─── Material shown

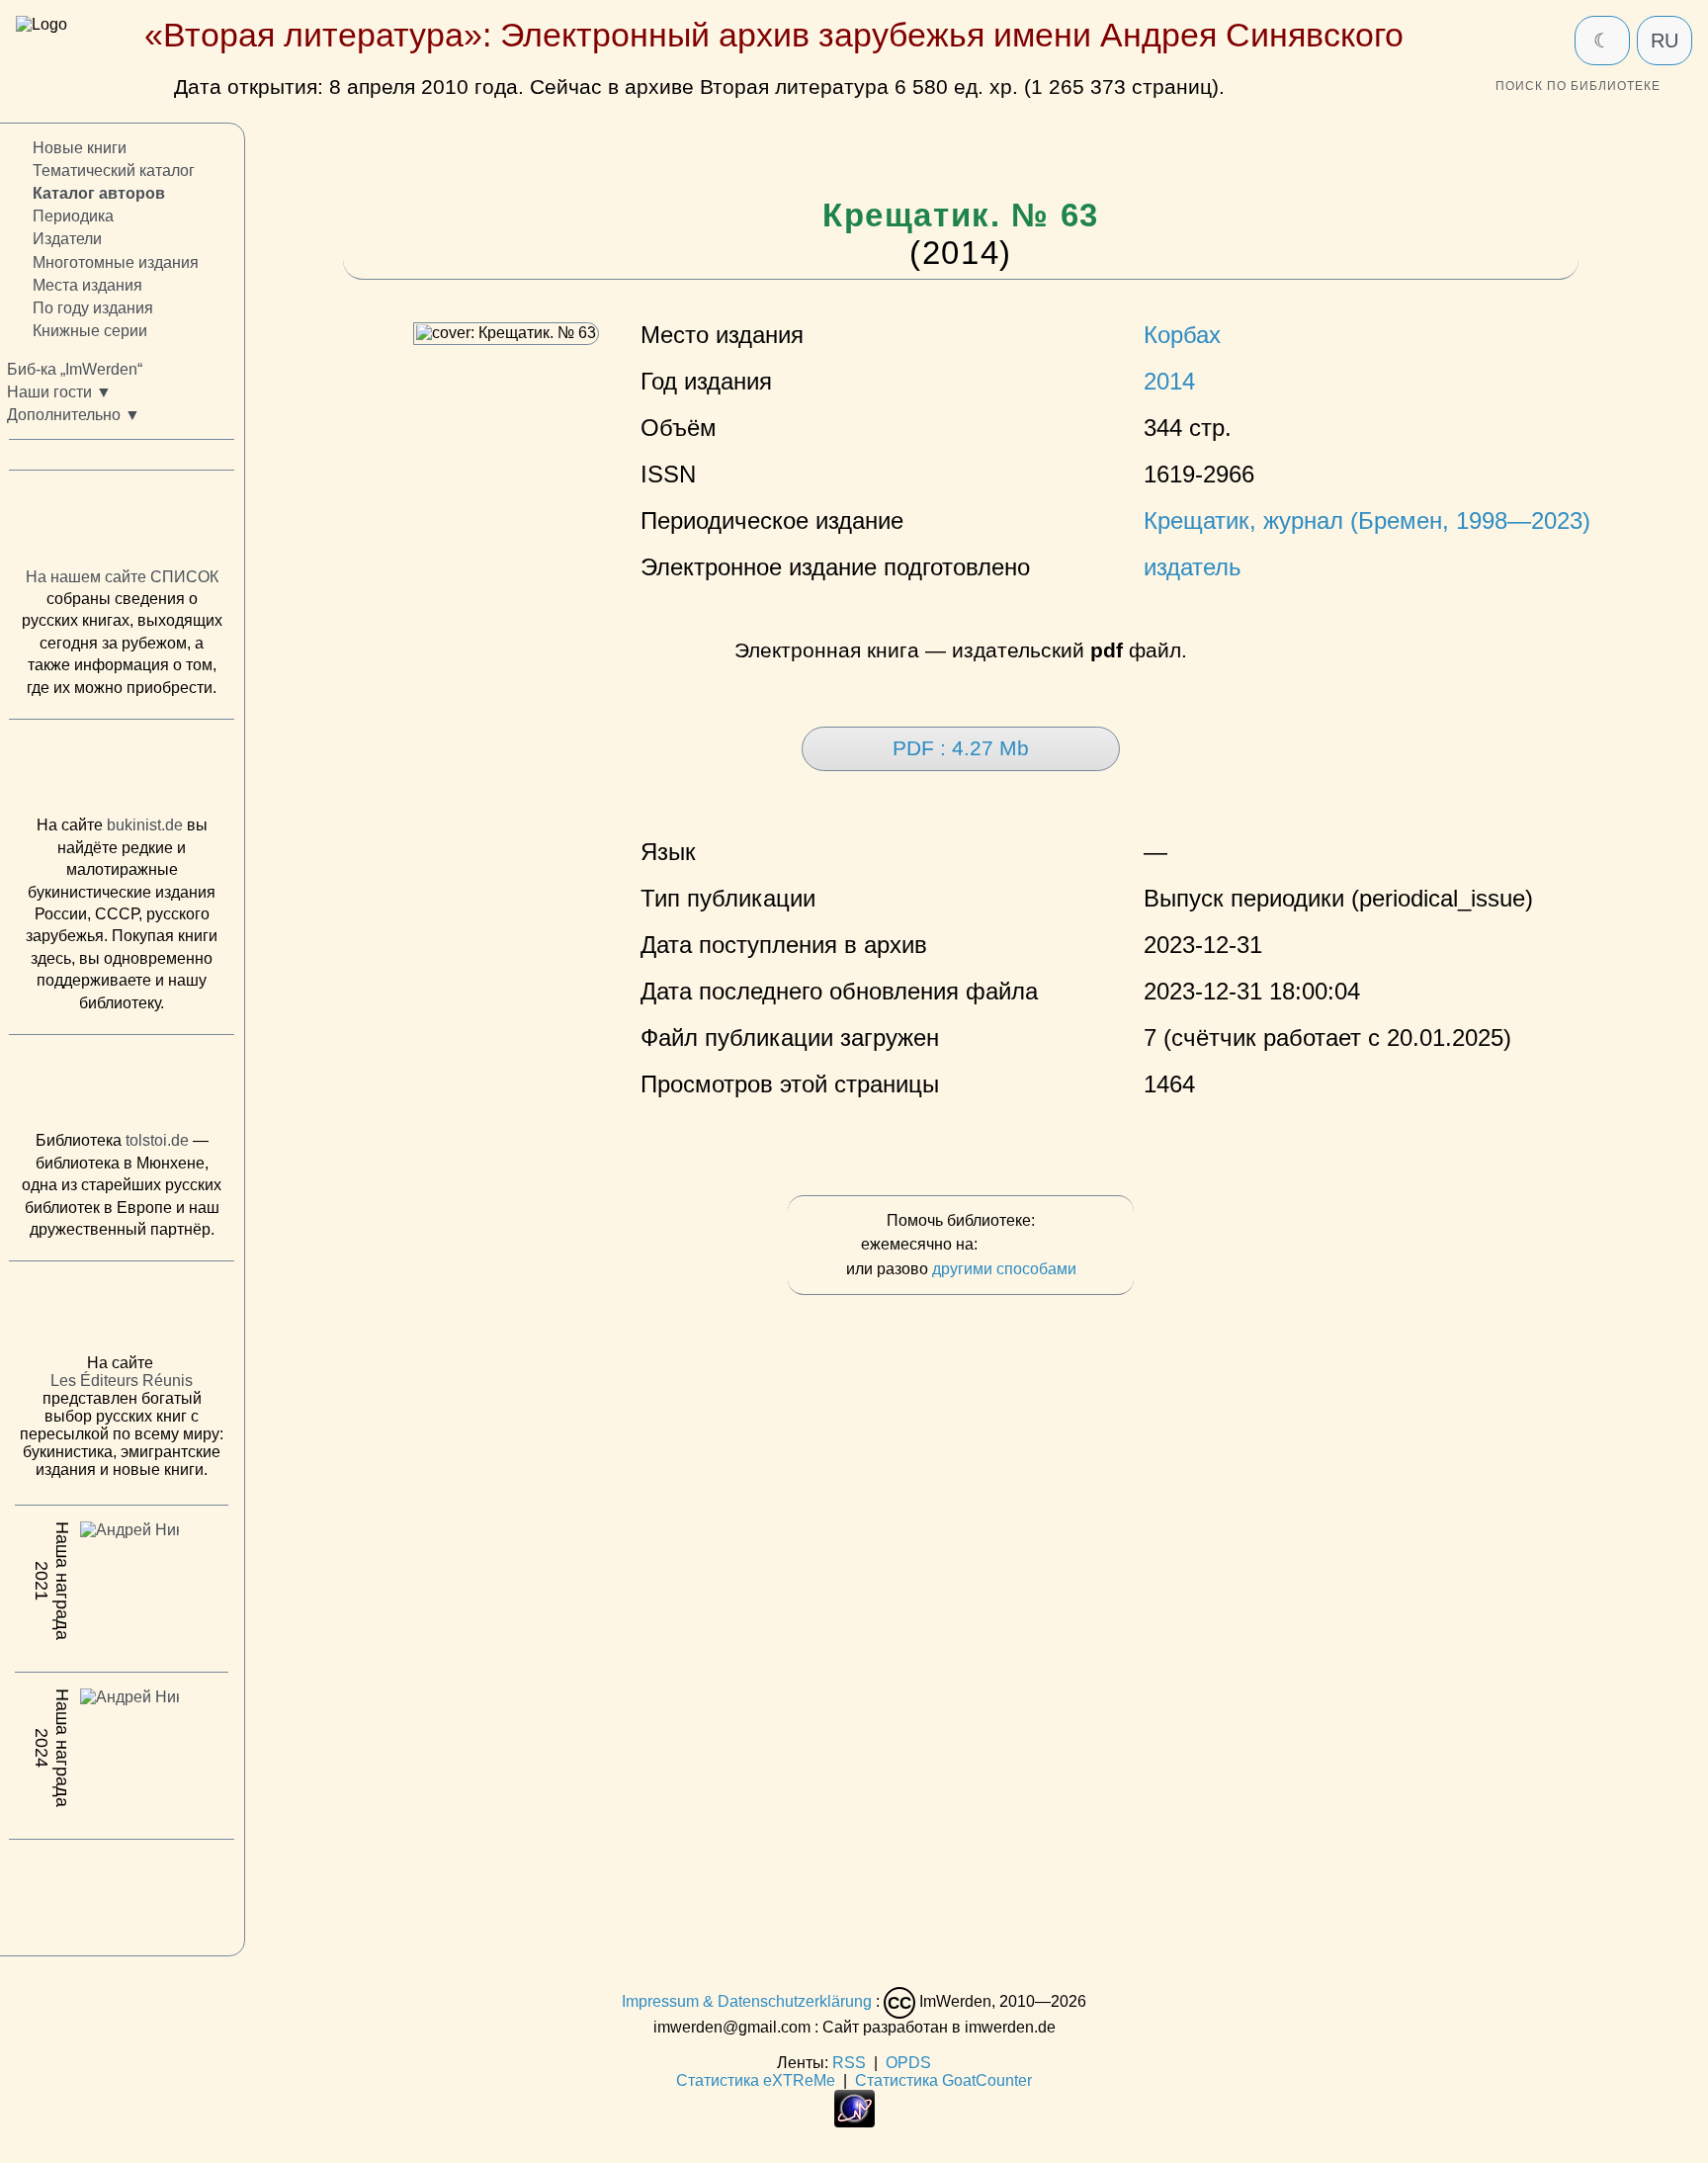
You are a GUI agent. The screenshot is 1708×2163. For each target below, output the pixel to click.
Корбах (1182, 335)
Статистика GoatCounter (943, 2080)
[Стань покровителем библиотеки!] (1021, 1245)
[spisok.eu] (121, 522)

──────

• _Exercise directions_: Each entry above has to be set down again verbatim, except for its pictures.

• _Written answer_:
You are a GUI agent. The screenshot is 1708×2163. For each target below, output the pixel to click.
Корбах (1182, 335)
Статистика GoatCounter (943, 2080)
[Стань покровителем библиотеки!] (1021, 1245)
[spisok.eu] (121, 522)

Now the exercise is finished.